Please copy out all of the material below line for line, without changing anything.

• • • •

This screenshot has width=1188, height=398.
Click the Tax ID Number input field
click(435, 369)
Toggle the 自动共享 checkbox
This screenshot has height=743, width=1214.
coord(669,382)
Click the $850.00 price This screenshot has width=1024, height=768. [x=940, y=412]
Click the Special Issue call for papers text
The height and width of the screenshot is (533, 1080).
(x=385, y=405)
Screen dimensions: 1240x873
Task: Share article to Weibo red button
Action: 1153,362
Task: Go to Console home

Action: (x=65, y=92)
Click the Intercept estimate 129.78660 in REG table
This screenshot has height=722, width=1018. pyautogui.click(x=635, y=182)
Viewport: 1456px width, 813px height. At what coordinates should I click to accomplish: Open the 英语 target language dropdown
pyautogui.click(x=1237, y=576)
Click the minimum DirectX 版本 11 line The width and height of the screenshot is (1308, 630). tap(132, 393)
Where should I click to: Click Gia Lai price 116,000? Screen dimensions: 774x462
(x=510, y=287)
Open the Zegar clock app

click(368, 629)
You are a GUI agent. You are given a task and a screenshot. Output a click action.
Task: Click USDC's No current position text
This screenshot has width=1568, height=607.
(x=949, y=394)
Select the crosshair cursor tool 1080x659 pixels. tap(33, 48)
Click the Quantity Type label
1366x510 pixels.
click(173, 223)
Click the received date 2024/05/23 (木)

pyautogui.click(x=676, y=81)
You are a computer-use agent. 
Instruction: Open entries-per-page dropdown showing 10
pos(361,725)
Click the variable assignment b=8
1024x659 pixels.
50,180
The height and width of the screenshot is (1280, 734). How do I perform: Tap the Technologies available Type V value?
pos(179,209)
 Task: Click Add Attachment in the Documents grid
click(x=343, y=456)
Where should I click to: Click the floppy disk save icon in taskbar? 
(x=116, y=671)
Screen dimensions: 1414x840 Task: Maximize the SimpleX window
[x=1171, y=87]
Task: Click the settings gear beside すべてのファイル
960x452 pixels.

• • • •

- CORRECT ANSWER:
This screenshot has width=1188, height=398.
Click the Tax ID Number input field
click(435, 369)
Toggle the 自动共享 checkbox
This screenshot has height=743, width=1214.
coord(669,382)
Click the $850.00 price This screenshot has width=1024, height=768. [x=940, y=412]
Click the Special Issue call for papers text
The height and width of the screenshot is (533, 1080).
(x=385, y=405)
Screen dimensions: 1240x873
Task: Share article to Weibo red button
Action: 1153,362
Task: Go to Console home

Action: (x=65, y=92)
Click the Intercept estimate 129.78660 in REG table
This screenshot has height=722, width=1018. pyautogui.click(x=635, y=182)
Viewport: 1456px width, 813px height. At what coordinates should I click to accomplish: Open the 英语 target language dropdown
pyautogui.click(x=1237, y=576)
Click the minimum DirectX 版本 11 line The width and height of the screenshot is (1308, 630). tap(132, 393)
Where should I click to: Click Gia Lai price 116,000? Screen dimensions: 774x462
(x=510, y=287)
Open the Zegar clock app

click(368, 629)
You are a GUI agent. You are given a task and a screenshot. Output a click action.
Task: Click USDC's No current position text
This screenshot has width=1568, height=607.
(x=949, y=394)
Select the crosshair cursor tool 1080x659 pixels. tap(33, 48)
Click the Quantity Type label
1366x510 pixels.
click(173, 223)
Click the received date 2024/05/23 (木)

pyautogui.click(x=676, y=81)
You are a computer-use agent. 
Instruction: Open entries-per-page dropdown showing 10
pos(361,725)
Click the variable assignment b=8
1024x659 pixels.
50,180
The height and width of the screenshot is (1280, 734). How do I perform: Tap the Technologies available Type V value?
pos(179,209)
 Task: Click Add Attachment in the Documents grid
click(x=343, y=456)
Where should I click to: Click the floppy disk save icon in taskbar? 
(x=116, y=671)
Screen dimensions: 1414x840 Task: Maximize the SimpleX window
[x=1171, y=87]
Task: Click the settings gear beside すべてのファイル
960x452 pixels.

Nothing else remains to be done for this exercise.